┌────────

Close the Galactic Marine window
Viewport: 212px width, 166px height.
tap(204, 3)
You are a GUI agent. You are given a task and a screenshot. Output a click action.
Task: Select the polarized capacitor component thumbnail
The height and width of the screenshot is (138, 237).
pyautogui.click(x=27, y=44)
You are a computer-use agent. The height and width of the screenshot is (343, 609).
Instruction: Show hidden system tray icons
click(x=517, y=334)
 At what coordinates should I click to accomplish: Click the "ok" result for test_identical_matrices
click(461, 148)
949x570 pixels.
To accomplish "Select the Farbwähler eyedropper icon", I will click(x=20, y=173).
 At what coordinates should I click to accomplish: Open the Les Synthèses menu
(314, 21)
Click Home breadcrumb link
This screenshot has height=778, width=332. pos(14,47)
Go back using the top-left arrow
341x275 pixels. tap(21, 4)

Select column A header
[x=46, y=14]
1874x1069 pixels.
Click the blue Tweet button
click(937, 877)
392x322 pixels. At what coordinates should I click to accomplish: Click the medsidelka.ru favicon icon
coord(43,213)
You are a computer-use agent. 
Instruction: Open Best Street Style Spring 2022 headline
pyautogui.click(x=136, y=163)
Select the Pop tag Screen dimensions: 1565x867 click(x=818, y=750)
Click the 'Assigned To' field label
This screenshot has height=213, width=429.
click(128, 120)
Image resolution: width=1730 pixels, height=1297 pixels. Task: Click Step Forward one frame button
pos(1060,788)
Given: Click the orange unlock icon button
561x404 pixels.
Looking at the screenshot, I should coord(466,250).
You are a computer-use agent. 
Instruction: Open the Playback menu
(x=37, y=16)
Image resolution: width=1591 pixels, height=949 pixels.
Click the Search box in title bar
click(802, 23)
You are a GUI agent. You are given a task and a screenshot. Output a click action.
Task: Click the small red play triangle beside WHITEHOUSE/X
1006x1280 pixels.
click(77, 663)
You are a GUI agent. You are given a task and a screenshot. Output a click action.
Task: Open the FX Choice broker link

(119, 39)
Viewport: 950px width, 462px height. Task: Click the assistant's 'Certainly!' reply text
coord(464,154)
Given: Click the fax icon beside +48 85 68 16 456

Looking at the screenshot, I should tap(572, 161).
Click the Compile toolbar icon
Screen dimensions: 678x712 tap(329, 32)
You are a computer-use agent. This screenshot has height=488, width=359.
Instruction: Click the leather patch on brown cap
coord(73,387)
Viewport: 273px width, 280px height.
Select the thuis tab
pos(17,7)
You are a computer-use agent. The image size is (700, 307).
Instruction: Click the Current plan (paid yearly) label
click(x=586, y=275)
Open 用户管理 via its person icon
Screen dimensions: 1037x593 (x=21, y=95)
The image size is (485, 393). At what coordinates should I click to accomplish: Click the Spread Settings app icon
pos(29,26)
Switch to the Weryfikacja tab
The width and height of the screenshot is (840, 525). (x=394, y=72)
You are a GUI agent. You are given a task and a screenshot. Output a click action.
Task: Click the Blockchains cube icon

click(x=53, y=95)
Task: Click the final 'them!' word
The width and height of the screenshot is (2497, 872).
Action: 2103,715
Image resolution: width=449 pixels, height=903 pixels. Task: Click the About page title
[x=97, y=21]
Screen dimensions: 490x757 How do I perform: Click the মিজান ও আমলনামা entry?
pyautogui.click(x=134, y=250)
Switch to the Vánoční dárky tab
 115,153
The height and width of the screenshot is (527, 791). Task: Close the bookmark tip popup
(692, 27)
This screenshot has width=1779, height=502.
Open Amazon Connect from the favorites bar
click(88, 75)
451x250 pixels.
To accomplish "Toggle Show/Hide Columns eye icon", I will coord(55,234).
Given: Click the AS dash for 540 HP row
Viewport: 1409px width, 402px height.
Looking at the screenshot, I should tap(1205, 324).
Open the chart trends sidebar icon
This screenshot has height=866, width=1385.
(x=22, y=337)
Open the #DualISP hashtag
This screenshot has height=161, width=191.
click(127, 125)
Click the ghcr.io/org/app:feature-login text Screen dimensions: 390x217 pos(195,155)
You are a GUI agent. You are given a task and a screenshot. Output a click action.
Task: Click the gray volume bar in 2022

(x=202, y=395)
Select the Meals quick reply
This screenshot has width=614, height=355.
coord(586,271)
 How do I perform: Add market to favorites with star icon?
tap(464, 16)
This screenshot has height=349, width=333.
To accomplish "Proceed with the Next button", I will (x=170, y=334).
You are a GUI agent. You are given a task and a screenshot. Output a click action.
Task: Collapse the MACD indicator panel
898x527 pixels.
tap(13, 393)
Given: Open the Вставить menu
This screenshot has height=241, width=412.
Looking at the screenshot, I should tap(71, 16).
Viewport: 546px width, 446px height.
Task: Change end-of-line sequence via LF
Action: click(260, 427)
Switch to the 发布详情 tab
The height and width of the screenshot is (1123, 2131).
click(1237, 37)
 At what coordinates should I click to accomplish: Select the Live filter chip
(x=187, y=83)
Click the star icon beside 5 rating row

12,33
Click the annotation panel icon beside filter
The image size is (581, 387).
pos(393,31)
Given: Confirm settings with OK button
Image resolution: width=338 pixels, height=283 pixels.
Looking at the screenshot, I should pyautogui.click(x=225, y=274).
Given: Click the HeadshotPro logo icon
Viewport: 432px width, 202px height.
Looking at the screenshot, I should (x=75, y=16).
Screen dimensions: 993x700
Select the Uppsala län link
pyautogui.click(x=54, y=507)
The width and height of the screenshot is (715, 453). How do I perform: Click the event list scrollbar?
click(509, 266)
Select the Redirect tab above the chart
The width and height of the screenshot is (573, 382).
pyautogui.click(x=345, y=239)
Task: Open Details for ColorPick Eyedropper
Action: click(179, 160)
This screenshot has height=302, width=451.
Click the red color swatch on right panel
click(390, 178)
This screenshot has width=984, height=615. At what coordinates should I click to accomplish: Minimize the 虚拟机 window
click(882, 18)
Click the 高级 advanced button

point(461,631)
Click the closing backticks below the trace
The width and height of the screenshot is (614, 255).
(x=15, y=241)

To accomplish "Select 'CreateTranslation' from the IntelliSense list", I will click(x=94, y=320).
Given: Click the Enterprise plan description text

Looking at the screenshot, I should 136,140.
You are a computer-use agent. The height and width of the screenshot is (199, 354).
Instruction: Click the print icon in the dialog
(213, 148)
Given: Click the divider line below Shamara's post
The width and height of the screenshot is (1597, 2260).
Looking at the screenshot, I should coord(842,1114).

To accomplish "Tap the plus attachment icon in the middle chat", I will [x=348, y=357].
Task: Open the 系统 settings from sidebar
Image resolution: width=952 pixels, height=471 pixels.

└────────

SET PROBLEM: Copy the material from the line with "Image resolution: width=1591" to the line with "click(77, 663)", replacing "title bar" with "toolbar" and leaving everything else unchanged.

FINISHED EXERCISE:
Image resolution: width=1591 pixels, height=949 pixels.
Click the Search box in toolbar
click(802, 23)
You are a GUI agent. You are given a task and a screenshot. Output a click action.
Task: Click the small red play triangle beside WHITEHOUSE/X
1006x1280 pixels.
click(77, 663)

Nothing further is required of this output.